■ **Saved data entries**:
• • •
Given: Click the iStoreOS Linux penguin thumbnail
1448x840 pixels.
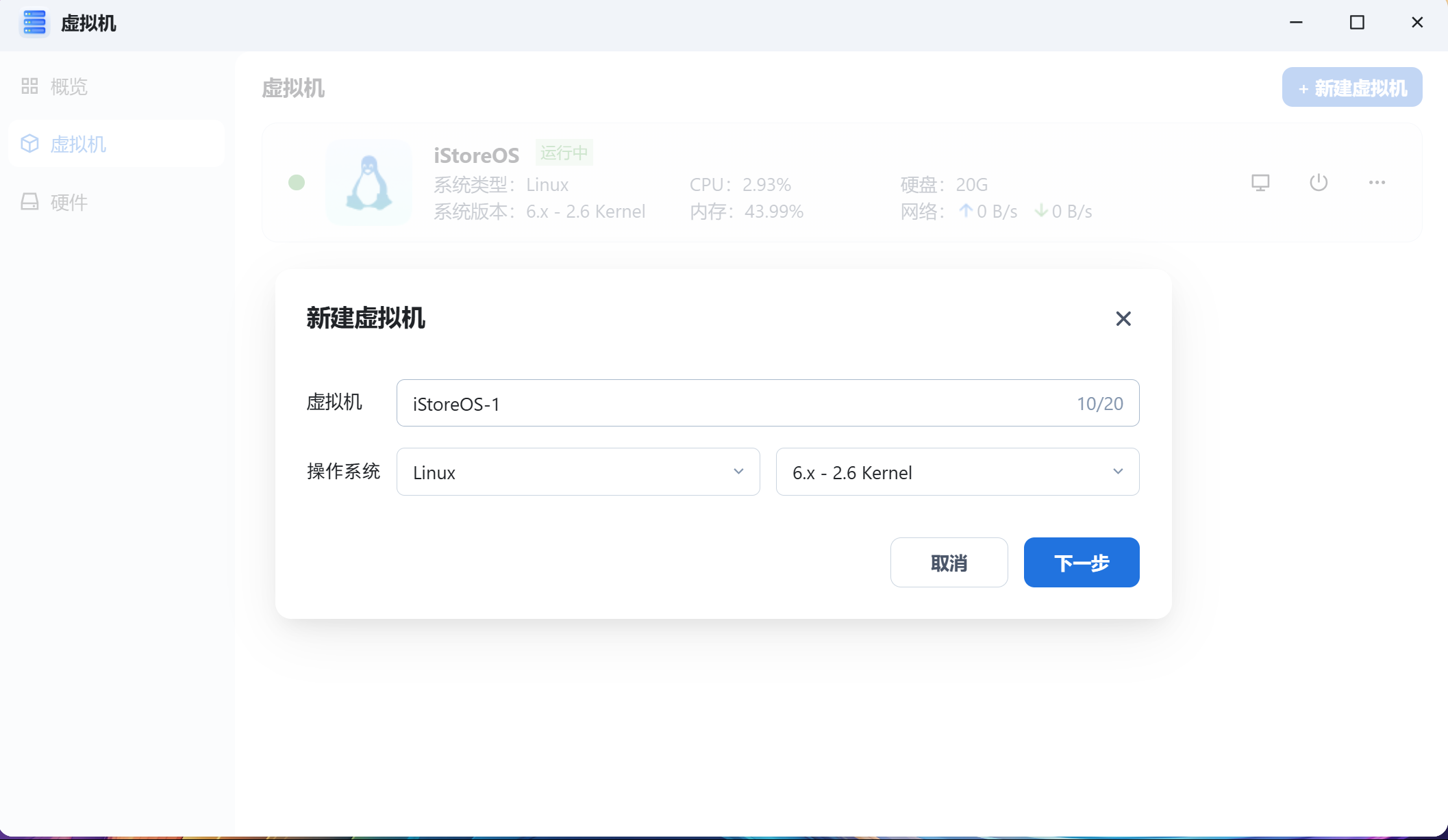Looking at the screenshot, I should pyautogui.click(x=369, y=183).
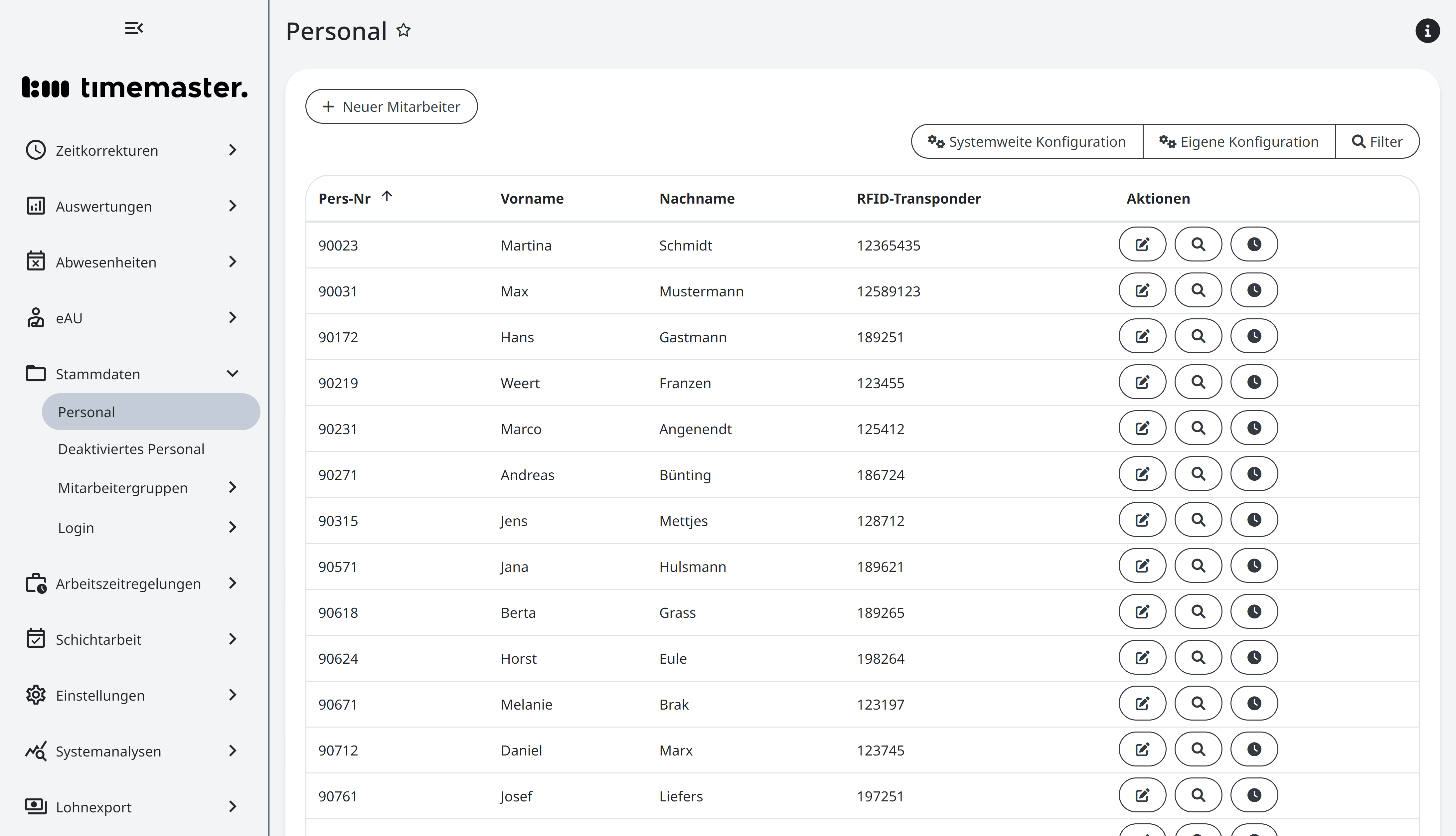Open Systemweite Konfiguration
Screen dimensions: 1456x836
[1027, 142]
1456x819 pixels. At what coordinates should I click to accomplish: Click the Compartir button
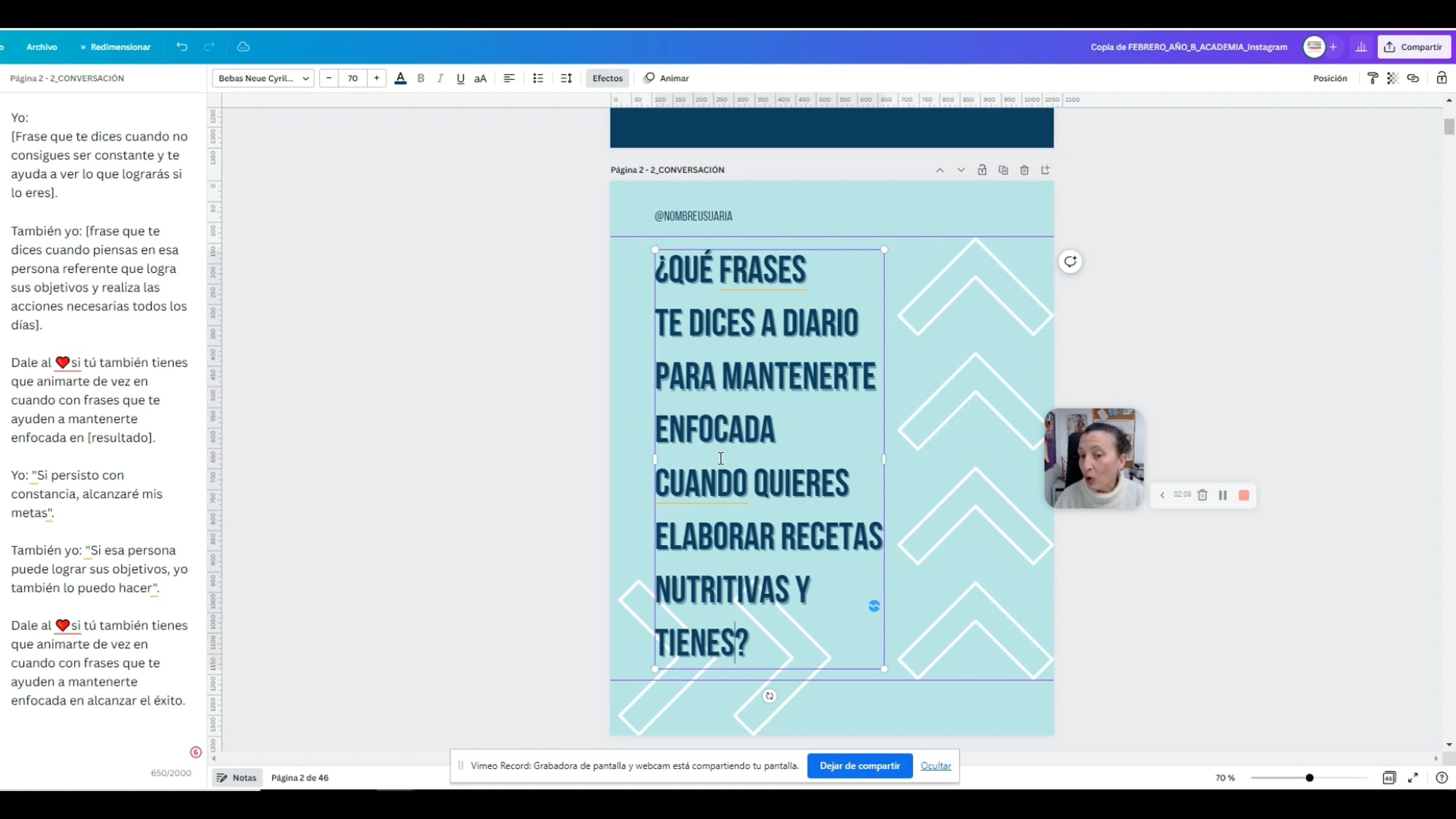point(1414,47)
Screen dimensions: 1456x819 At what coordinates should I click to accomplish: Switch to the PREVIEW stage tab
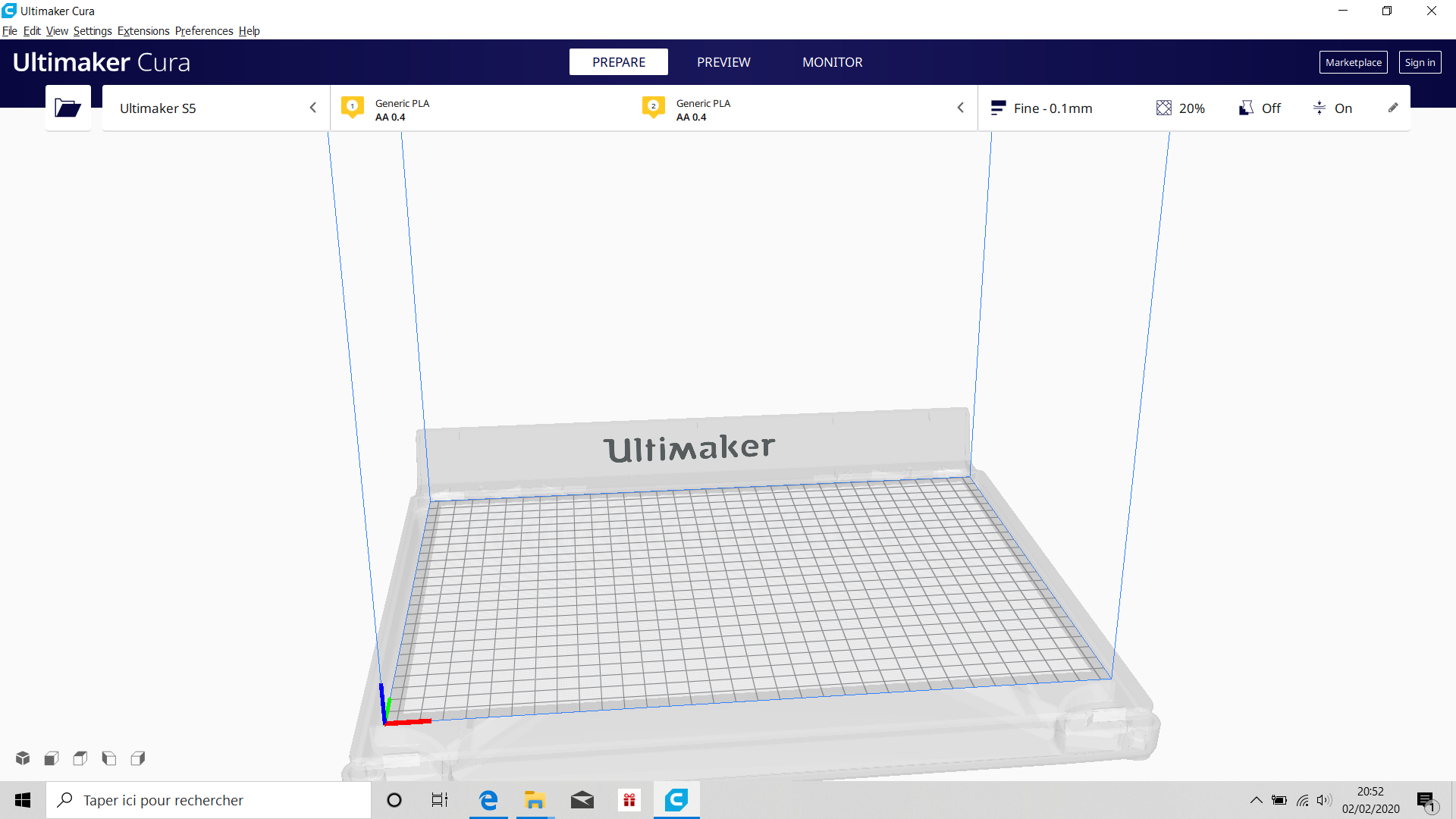[723, 62]
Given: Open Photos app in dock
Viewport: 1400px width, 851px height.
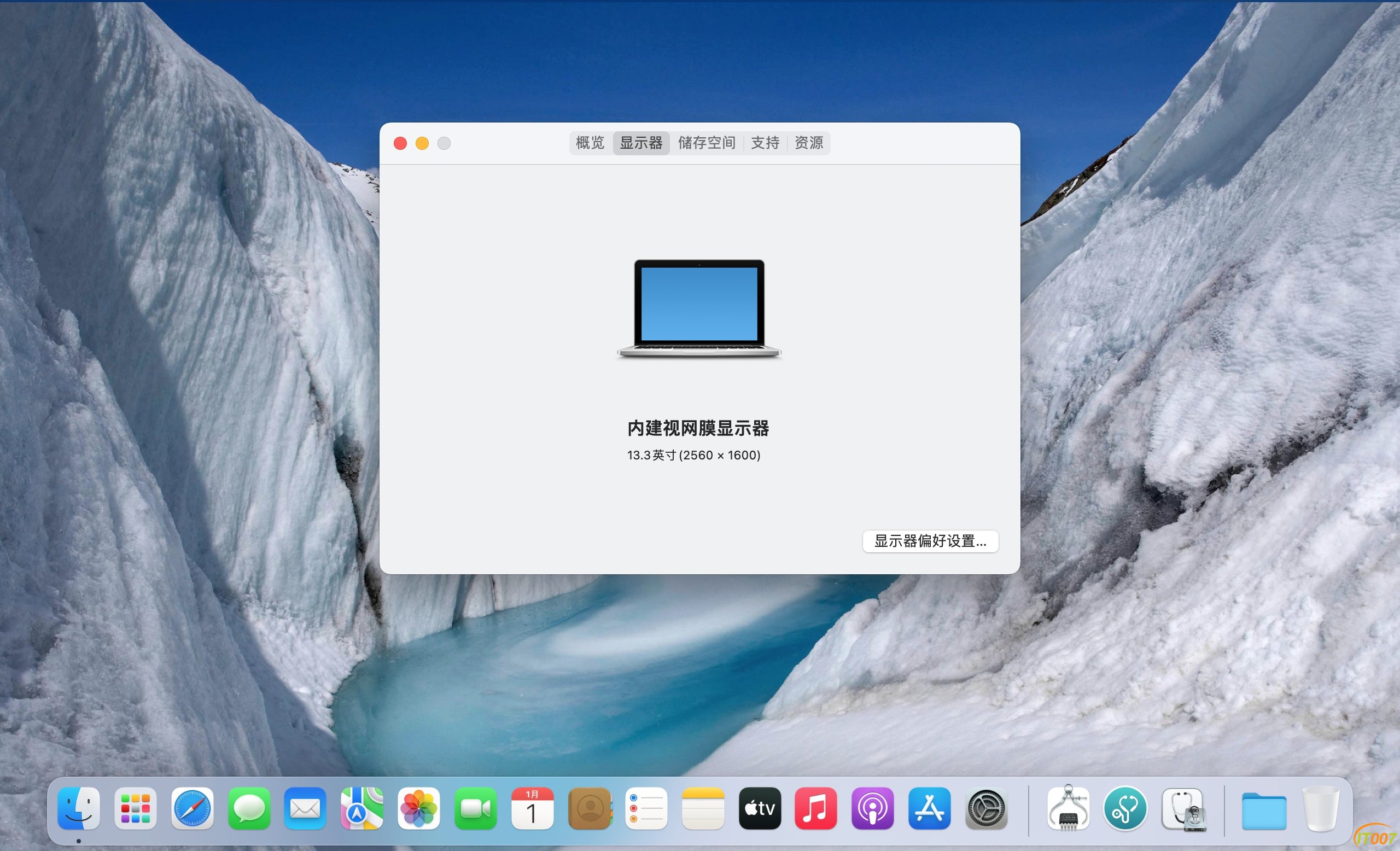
• • •
■ **Required work**: Reproduce only the lines between the line with "Given: Open Photos app in dock" and the final line of the records, both included, so that the copy matches them exactly and contains no pictures.

■ **Answer for the task**:
Given: Open Photos app in dock
Viewport: 1400px width, 851px height.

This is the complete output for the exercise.